Namecheap’s Disclosure of the Vulnerability

While cPanel kept the details of the issue under wraps, the web‑hosting and domain‑registration company Namecheap provided additional context. According to Namecheap’s statement, the vulnerability relates to an authentication login exploit that could permit an attacker to gain unauthorized entry to the cPanel or WHM interface. Such access would allow malicious actors to manipulate hosting accounts, alter DNS records, install unwanted software, or exfiltrate sensitive data.

Precautionary Measures Implemented by Namecheap

As an interim safeguard, Namecheap applied a firewall rule designed to block traffic on TCP ports 2083 and 2087, the standard ports used for cPanel (secure) and WHM (Web Host Manager) access, respectively. This action temporarily limits customers’ ability to reach their control panels while the vendor’s patch is being rolled out.

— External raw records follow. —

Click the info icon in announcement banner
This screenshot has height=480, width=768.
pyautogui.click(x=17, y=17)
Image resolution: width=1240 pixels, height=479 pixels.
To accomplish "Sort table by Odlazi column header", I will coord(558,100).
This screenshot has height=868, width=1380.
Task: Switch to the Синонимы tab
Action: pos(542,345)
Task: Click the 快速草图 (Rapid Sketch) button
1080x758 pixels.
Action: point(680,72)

Namecheap clarified that the restriction is precautionary and temporary, emphasizing that normal access will be reinstated once the official fix is successfully applied to each server.

Patch Deployment Status

Namecheap’s support team reported that, as of April 29 2026 at 02:42 a.m. UTC, the official cPanel patch had been applied to Reseller, Stellar Business servers, and the remaining infrastructure under its management. The company noted that access to control panels would be restored immediately after the patch’s successful deployment on each host. This timeline indicates a swift response, with the mitigation window lasting only a few hours for most customers.

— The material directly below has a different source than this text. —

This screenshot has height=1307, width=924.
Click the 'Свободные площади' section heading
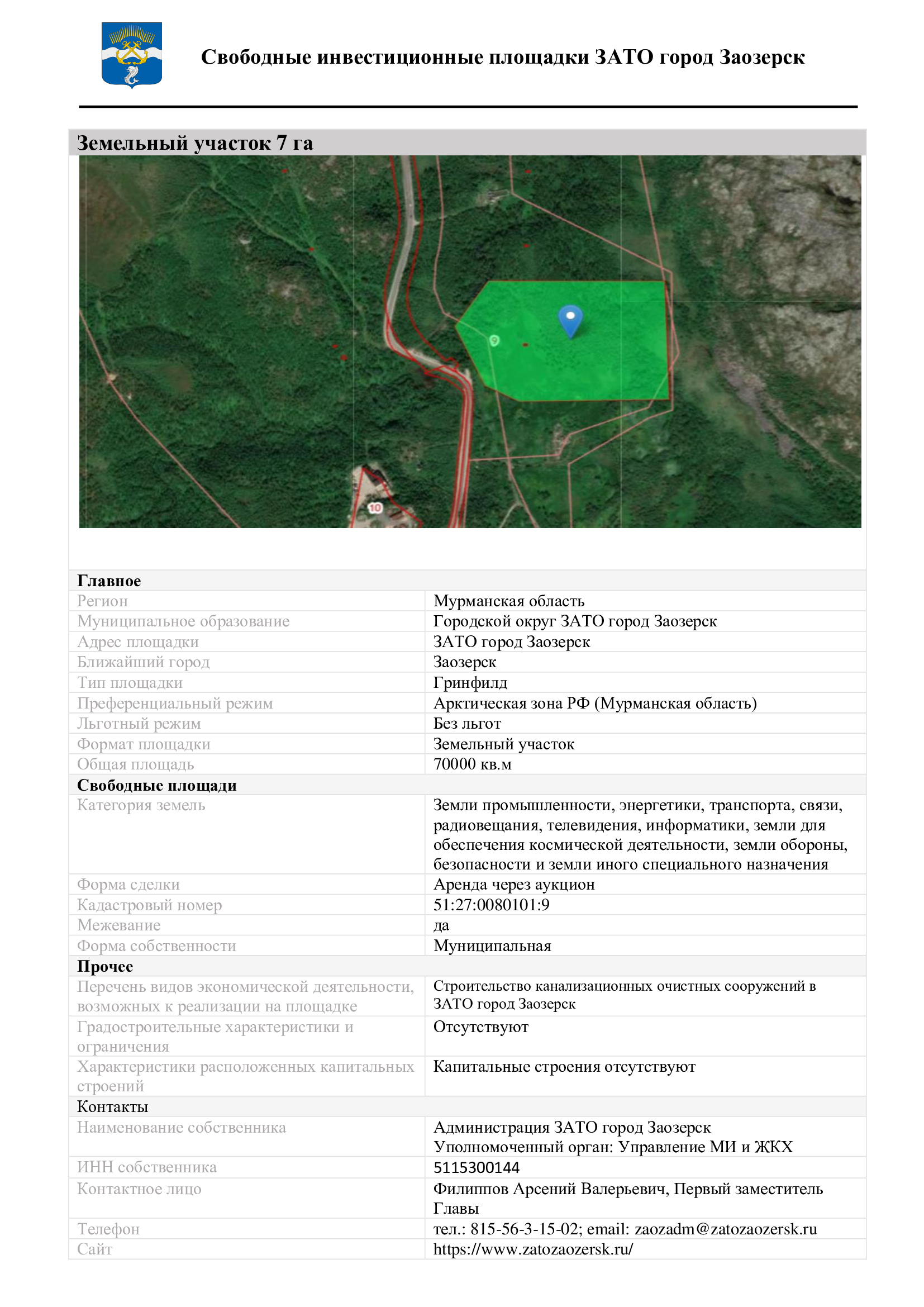coord(156,785)
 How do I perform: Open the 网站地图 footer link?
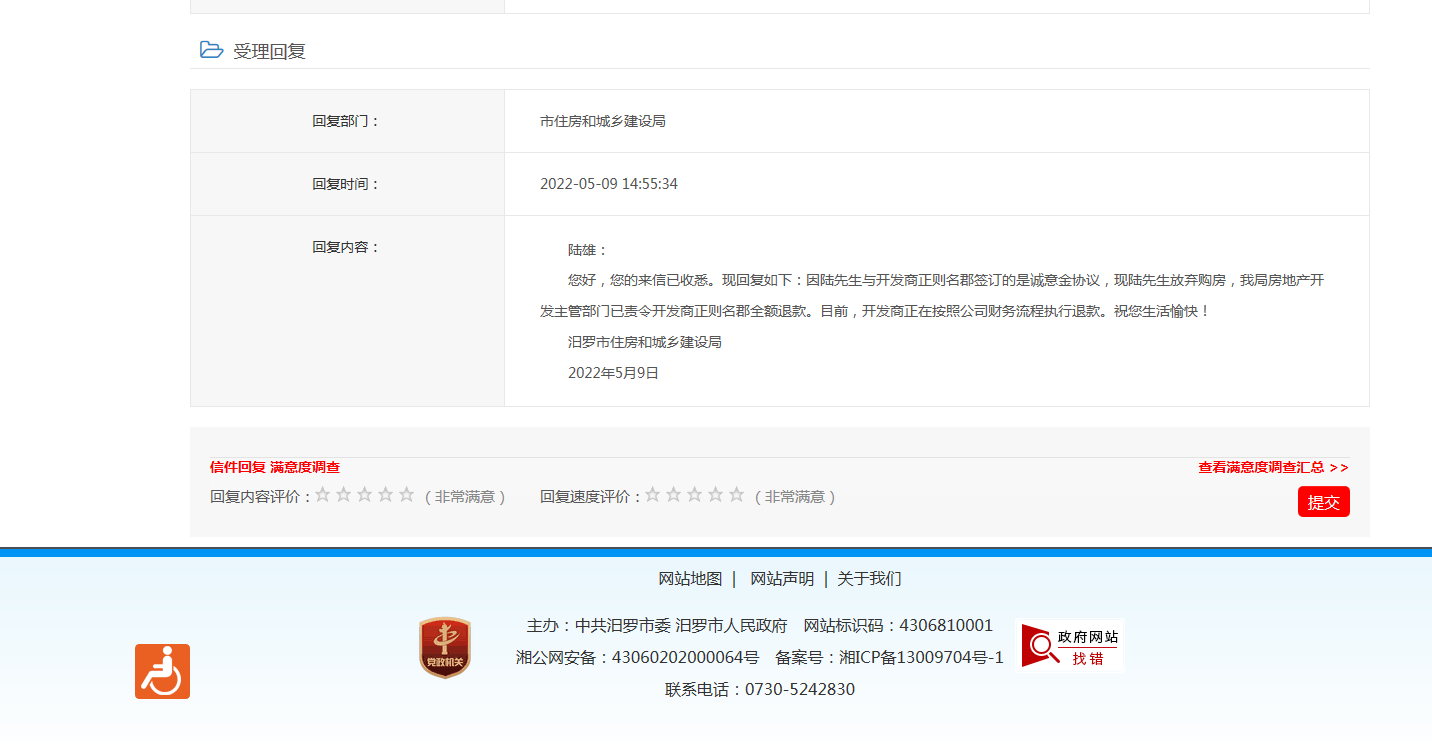690,579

Recommendations for cPanel Administrators

For administrators managing their own cPanel installations, the advisory carries clear guidance:

1. Verify Current Version – Use the command /usr/local/cpanel/cpanel -V or check the WHM interface to confirm which build is running.
2. Apply the Latest Update – If the version matches one of the listed patched releases, run the standard update script (/scripts/upcp) or use WHM’s “Upgrade to Latest Version” feature.
3. Upgrade Unsupported Systems – Servers operating on end‑of‑life releases should be migrated to a supported branch as soon as feasible, since they may also expose the authentication flaw.
4. Monitor Logs – Review /var/log/cpanel and /var/log/secure for anomalous login attempts, especially from unfamiliar IP addresses, during and after the update process.
5. Consider Additional Hardening – While the patch resolves the specific authentication vector, enabling two‑factor authentication (2FA) for WHM/cPanel users and restricting access to trusted IP ranges via firewall rules adds defense‑in‑depth.

Potential Impact if Left Unpatched

An authentication bypass in a control‑panel platform such as cPanel can have cascading consequences. Unauthorized entry may lead to:

• Account Hijacking – Attackers could reset passwords, add email forwarders, or create sub‑accounts for illicit purposes.
• Data Exfiltration – Access to file managers, databases, and backup utilities enables the theft of website code, customer information, or proprietary content.
• Service Disruption – Malicious actors might delete critical files, alter DNS zones, or suspend services, causing downtime for hosted domains.
• Further Network Penetration – Control‑panel access often provides a pivot point to the underlying server OS, facilitating privilege escalation or lateral movement within a hosting provider’s infrastructure.

Given these risks, the timely application of the released patches is essential for maintaining the integrity and security of hosted environments.

Conclusion

The cPanel security advisory issued on April 29 2026 highlights a significant authentication‑related vulnerability affecting all supported releases. While cPatch details were withheld, Namecheap’s disclosure clarified that the issue involves an exploitable login mechanism, prompting the hoster to block cPanel/WHM ports temporarily as a precaution. Patches have now been applied across Namecheap’s infrastructure, restoring customer access promptly. Administrators are urged to verify their cPanel version, apply the updates without delay, and consider upgrading any legacy systems to supported releases. By adhering to these steps, hosting providers and server owners can mitigate the risk of unauthorized control‑panel access and protect the services they deliver to end users.